# Directions:
Only the lines below starting at the one that contains "This screenshot has height=731, width=1568." and ending at the one that contains "Given: Click the X" are to be reproduced, exactly and with both ends kept.

# Material supplied:
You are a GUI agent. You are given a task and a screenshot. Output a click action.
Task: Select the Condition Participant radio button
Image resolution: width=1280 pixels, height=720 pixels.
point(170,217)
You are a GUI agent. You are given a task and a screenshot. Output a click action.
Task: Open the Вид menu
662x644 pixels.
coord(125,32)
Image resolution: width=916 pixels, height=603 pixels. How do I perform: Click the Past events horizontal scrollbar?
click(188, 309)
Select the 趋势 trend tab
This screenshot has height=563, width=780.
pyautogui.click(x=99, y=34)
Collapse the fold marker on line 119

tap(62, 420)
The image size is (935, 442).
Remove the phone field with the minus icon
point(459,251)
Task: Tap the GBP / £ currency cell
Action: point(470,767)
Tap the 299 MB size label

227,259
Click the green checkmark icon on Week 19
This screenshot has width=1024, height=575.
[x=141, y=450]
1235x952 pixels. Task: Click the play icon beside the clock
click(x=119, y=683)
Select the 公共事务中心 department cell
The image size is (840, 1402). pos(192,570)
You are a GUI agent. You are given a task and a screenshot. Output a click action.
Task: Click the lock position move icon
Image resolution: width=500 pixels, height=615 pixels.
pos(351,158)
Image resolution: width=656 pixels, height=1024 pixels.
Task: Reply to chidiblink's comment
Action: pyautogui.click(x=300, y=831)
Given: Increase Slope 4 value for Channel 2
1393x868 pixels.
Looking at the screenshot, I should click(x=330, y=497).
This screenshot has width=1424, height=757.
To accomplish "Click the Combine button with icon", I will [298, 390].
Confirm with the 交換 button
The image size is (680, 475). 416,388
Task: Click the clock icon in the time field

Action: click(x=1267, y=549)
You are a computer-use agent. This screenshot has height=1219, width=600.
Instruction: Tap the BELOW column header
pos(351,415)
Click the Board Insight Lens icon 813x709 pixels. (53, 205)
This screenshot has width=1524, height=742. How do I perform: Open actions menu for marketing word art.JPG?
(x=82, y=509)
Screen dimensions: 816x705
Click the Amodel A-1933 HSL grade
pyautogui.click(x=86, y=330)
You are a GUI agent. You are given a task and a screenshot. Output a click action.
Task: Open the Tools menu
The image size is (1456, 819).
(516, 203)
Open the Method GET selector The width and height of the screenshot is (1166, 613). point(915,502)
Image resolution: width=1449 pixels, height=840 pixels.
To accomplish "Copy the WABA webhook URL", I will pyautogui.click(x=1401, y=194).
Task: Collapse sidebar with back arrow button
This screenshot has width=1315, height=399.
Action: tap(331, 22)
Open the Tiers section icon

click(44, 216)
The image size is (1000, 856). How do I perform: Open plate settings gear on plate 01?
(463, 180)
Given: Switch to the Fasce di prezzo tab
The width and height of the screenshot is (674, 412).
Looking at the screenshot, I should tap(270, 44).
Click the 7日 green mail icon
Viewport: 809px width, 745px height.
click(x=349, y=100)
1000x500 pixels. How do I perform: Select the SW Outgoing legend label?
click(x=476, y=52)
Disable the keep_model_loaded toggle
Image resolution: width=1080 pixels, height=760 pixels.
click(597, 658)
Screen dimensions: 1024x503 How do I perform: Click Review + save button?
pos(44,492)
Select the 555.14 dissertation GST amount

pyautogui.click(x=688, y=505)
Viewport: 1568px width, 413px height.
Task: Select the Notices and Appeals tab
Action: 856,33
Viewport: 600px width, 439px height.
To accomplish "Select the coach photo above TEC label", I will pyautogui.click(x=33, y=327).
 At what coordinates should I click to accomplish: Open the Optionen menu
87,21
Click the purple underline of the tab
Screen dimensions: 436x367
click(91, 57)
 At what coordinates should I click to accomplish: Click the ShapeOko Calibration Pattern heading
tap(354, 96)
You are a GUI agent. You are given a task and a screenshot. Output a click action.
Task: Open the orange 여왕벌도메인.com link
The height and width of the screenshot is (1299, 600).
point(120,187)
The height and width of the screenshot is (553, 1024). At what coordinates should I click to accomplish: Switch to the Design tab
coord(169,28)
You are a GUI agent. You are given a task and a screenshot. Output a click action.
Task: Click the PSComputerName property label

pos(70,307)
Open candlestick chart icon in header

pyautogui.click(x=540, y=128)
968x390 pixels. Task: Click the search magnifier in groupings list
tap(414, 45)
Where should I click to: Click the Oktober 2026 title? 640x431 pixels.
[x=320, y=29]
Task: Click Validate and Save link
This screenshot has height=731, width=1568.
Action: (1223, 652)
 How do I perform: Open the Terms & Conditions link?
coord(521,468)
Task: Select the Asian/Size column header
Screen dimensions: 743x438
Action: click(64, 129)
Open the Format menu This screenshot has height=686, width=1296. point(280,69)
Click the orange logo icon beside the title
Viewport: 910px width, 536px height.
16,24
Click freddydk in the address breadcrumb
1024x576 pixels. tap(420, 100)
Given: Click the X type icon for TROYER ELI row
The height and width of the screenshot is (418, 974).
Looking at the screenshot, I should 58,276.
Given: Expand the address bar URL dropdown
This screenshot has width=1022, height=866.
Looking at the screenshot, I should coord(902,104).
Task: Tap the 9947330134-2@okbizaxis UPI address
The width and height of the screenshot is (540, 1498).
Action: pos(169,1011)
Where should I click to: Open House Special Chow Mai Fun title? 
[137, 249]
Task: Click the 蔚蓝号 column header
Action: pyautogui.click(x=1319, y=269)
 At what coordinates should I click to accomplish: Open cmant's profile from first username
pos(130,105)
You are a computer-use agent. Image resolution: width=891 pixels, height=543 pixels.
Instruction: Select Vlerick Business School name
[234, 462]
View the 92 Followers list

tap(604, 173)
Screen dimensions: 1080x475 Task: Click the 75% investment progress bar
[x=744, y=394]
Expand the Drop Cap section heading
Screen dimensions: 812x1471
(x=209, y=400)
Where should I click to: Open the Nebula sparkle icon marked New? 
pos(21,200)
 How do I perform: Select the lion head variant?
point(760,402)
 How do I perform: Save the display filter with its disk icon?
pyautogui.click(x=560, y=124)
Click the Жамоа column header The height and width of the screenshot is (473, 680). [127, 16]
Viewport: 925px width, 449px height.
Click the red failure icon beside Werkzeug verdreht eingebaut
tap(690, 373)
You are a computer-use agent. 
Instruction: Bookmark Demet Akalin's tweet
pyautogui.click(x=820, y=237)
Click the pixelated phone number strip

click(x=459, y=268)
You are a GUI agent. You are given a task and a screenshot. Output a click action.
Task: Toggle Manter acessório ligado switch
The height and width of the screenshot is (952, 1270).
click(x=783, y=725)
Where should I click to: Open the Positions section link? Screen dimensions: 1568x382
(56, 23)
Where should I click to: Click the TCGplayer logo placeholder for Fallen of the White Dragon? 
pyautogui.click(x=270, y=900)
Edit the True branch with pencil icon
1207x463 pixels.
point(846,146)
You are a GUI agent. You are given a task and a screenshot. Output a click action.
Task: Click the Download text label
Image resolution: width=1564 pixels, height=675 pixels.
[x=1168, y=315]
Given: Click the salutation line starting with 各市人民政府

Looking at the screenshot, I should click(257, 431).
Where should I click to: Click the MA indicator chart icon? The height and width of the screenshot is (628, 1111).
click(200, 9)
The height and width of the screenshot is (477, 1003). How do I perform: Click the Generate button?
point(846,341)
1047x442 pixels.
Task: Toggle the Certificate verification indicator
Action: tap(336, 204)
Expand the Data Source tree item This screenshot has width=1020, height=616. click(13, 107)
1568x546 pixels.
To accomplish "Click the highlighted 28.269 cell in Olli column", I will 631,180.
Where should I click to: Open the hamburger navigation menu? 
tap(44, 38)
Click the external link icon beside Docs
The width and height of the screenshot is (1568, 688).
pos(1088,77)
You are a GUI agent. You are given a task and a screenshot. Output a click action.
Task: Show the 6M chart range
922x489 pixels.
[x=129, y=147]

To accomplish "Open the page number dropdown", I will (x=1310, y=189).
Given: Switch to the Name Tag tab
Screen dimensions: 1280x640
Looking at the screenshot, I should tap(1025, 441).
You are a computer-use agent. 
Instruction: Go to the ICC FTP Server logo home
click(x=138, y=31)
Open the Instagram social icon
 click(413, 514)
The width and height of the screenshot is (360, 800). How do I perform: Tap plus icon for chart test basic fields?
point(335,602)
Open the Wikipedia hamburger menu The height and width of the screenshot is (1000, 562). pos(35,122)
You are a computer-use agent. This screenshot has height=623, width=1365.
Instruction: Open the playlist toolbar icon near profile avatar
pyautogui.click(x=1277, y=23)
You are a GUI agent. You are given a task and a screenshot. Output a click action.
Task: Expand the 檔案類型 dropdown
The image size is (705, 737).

# Response to this exercise:
This screenshot has height=731, width=1568.
Action: (1223, 652)
 How do I perform: Open the Terms & Conditions link?
coord(521,468)
Task: Select the Asian/Size column header
Screen dimensions: 743x438
Action: click(64, 129)
Open the Format menu This screenshot has height=686, width=1296. point(280,69)
Click the orange logo icon beside the title
Viewport: 910px width, 536px height.
16,24
Click freddydk in the address breadcrumb
1024x576 pixels. tap(420, 100)
Given: Click the X type icon for TROYER ELI row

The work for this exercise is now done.